FRIINGE THEATER PRESENTS THE GLASS MENAGERIE

When Tennessee Williams wrote The Glass Menagerie, he was a little known playwright struggling with issues of guilt and regret over leaving a family he loved in order to follow his own path.  That choice had devastating effects, particularly for Tennessee’s sister, Rose. Tennessee poured his response into a play that would change his professional life forever, The Glass Menagerie.

Menagerie’s plot may be simple but the relationships are complex,” says the play’s director, Rebeca Tomlinson.  “How can you grab what you want, when it will hurt the people you love?  How can you survive a world that you don’t understand?”
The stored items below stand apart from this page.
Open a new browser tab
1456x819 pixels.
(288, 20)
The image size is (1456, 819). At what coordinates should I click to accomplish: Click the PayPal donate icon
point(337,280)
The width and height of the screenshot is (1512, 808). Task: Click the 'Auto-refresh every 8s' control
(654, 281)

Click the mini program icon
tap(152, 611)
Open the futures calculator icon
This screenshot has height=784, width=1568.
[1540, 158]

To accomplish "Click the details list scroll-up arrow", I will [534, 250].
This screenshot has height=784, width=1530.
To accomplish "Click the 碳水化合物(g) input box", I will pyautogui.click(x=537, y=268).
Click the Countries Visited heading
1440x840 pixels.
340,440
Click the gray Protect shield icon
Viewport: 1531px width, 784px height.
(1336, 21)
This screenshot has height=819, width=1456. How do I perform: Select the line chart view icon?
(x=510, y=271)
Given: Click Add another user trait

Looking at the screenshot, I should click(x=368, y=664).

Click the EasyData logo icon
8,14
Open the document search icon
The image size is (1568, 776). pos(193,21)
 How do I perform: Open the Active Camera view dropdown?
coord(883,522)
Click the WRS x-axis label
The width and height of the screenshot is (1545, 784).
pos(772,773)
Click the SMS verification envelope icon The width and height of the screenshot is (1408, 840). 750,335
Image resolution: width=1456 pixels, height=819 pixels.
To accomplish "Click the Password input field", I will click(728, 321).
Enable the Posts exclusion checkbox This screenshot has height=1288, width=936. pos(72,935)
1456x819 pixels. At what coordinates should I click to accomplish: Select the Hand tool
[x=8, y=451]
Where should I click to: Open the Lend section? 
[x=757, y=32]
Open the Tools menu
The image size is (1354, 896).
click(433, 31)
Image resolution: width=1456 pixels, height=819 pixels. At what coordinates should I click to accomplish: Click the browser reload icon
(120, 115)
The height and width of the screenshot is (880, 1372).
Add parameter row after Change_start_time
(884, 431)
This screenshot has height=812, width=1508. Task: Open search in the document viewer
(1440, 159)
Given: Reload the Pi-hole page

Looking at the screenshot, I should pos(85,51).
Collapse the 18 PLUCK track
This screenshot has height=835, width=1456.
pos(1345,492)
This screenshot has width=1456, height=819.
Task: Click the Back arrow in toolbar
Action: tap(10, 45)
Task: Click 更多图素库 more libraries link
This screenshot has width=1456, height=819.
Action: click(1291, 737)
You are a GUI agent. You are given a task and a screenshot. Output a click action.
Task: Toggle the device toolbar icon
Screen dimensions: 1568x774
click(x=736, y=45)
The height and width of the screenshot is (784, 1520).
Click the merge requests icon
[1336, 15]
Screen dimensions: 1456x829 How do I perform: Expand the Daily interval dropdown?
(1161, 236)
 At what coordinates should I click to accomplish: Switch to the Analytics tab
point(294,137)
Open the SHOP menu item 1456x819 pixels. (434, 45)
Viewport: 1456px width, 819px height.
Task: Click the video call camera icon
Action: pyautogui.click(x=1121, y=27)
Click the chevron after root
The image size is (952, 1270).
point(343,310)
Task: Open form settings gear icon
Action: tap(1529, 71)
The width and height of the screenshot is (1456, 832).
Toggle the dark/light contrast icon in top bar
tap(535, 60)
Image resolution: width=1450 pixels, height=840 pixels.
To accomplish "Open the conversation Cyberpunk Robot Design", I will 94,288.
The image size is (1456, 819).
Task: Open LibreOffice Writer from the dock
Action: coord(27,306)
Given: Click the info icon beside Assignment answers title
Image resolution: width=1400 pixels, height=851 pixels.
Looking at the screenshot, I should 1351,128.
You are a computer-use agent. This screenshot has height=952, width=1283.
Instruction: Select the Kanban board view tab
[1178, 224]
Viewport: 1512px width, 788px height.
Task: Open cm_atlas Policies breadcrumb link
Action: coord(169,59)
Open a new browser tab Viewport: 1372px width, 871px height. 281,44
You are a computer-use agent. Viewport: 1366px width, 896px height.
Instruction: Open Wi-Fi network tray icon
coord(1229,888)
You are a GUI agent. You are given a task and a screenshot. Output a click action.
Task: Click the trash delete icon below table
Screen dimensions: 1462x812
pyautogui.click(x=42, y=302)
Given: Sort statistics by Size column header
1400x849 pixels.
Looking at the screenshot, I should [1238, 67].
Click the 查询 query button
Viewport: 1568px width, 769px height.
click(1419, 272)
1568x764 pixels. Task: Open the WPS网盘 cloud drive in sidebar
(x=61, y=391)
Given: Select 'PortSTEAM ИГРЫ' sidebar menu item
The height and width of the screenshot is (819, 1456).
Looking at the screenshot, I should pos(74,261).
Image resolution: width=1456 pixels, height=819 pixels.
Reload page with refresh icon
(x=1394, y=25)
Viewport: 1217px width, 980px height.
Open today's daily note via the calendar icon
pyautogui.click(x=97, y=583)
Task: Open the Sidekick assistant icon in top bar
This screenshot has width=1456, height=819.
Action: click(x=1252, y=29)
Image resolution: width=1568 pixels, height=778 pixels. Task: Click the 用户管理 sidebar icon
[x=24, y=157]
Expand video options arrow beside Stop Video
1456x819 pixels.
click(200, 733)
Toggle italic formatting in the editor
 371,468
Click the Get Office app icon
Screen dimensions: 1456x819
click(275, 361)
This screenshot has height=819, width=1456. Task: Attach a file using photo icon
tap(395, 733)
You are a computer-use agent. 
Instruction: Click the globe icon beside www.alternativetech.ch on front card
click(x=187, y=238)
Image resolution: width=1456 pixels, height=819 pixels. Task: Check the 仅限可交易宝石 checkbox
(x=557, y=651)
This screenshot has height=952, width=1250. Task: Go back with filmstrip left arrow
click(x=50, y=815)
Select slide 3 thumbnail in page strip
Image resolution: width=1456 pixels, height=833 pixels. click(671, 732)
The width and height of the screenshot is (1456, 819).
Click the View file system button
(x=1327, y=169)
The Wingfield family grapples with these issues.  Each of the characters embraces some form of escapism:  Amanda escapes into by-gone southern days, Tom escapes to the movies, and Laura escapes into a world of music and glass figurines. “This genteel family is unprepared to live in a harsh world and so they don’t, for as long as they can.”

The play opened on Broadway in 1945 and has been revived eight time since then, including the current revival which just opened March 9th at the Belasco Theater in New York.

Fringe Theater’s The Glass Menagerie, which runs March 15 – 25 in the Parish Hall at St Paul’s Episcopal Church on Duval Street, features Rebecca Gleason, Mathias Maloff, Lisa Elena Monda, and Arthur Crocker with William Weinstein on violin.

“Tennessee, as a young boy, had been very attracted to his older sister’s boyfriend who was a violinist.  So a few years ago, I asked William to join us for a staged reading of Portrait of a Girl in Glass, the short story Tennessee wrote and then converted into a play, ” explains Tomlinson.  “The music was a beautiful addition to the reading, so we decided to expand the concept and integrate the violin into our production of The Glass Menagerie.”

Tickets are $35 and available at www.fringetheater.org or by calling 305-731-0581.  The Glass Menagerie is sponsored by the Key West Butterfly and Nature Conservancy.  The Glass Menagerie will also be presented to Monroe County students at special daytime performances thanks to private donations and a grant from the Community Foundation of the Florida Keys.